На полу рядом с кроватью стоял стеклянный кувшин, наполовину наполненный водой. Карп налил немного воды в кастрюльку и поставил ее на плиту. Из–за книжной полки он достал пару чашек, два блюдца и ложки, крошечную сахарницу и банку растворимого кофе. На банке этикетки не было. Карп поднял ее и показал Кори:
– Это мой собственный сорт. Я разбиваю молотком кофейные зерна, которые заимствую то здесь, то там – разных турецких и сирийских сортов и так далее. Конечно, это требует значительных затрат времени и усилий. Молоток – неудобный инструмент, и я серьезно подумываю отказаться от него и прибегнуть к ступке и пестику. Но с другой стороны…
– Извини, – прервал его Кори. Он сидел на краю постели и обшаривал карманы. – У меня кончились сигареты. У тебя не найдется?
– Сколько угодно, – ответил Карп, опять подошел к книжной полке, сунул руку за нее и извлек картонную коробку, в которой лежало несколько сложенных листков папиросной бумаги и бумажный пакет, набитый табаком. Проворные пальцы Карпа принялись за работу.
– Откуда ты берешь табак? – поинтересовался Кори.
– От поставщиков, – отвечал Карп, что подразумевало, что он подбирает окурки на улице.
С фантастической скоростью и точностью тщедушный человечек скрутил две сигареты. На плите закипела вода, и он сварил кофе. Какое–то время они молча пили кофе и курили.
Наконец Карп заявил:
– Я хочу вам кое–что сказать. То есть я считаю, что вы вправе быть проинформированным…
– О чем?
– Обо мне, – ответил тщедушный человечек.
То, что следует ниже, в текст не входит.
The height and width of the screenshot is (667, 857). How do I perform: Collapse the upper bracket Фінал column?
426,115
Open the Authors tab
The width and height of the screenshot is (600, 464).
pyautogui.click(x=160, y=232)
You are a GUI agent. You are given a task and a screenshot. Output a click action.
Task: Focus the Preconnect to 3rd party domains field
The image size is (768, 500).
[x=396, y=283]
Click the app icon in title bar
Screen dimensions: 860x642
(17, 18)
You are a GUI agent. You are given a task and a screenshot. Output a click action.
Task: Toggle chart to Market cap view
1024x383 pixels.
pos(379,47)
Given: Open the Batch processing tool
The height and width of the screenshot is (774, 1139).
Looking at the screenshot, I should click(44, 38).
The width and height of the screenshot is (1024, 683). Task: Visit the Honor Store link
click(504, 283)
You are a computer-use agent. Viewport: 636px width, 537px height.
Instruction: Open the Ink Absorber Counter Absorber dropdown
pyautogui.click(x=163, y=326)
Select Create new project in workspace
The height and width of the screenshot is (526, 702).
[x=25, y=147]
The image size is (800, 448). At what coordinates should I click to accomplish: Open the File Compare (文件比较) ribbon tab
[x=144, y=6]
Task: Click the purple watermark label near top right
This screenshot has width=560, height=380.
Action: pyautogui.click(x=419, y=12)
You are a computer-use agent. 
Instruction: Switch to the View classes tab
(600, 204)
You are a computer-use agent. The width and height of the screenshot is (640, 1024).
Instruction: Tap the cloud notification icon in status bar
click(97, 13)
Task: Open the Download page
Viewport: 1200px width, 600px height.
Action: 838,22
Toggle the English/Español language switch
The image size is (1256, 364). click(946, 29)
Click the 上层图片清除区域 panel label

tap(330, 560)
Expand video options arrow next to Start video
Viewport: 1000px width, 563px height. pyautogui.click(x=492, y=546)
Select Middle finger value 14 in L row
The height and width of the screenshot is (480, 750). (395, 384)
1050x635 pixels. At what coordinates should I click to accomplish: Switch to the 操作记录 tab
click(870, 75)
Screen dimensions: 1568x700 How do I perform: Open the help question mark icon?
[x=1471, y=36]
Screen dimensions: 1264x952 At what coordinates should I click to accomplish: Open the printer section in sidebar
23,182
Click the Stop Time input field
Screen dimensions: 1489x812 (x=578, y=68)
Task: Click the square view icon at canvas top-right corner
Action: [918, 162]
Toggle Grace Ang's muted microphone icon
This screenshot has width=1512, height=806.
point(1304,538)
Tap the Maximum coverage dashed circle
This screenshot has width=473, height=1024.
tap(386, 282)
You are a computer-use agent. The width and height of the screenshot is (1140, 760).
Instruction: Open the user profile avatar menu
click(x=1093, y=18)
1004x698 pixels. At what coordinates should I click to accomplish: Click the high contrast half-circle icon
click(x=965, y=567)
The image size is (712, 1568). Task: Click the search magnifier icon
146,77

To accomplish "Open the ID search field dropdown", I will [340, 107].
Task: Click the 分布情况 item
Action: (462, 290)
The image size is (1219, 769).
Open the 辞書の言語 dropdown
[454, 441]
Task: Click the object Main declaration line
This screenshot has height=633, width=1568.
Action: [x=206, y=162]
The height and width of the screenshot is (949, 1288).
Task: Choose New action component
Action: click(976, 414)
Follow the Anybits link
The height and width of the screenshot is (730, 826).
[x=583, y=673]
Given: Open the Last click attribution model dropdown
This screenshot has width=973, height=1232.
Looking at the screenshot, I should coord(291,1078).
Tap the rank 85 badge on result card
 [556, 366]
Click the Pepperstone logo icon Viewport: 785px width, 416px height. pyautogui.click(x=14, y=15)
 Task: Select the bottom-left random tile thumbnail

Кори посмотрел на него. На лице Карпа отразилась тоска, согретая еле уловимой печальной улыбкой.
Карп продолжал:
– Из нашей договоренности, с обещанием взаимного уважения и доверия, следует, что никто ничего не утаивает, ровным счетом ничего. Также из нее следует, что сказанное в стенах этой комнаты останется в ее пределах. Я понятно выражаюсь?
Кори кивнул.
Коротышка отхлебнул кофе, неторопливо затянулся, выпустил дым и сказал:
– На самом деле меня зовут не Карп.
Снова воцарилось молчание. Потом Карп продолжил:
– Суть в том, что это сокращение от моего настоящего имени. То есть вынужденное сокращение имени, вызванное необходимостью приспособиться к окружающей среде, чтобы обеспечить мне выход из камеры, обитой звукоизоляционным материалом. – Извини, – сказал Кори, – твои выражения выше моего понимания.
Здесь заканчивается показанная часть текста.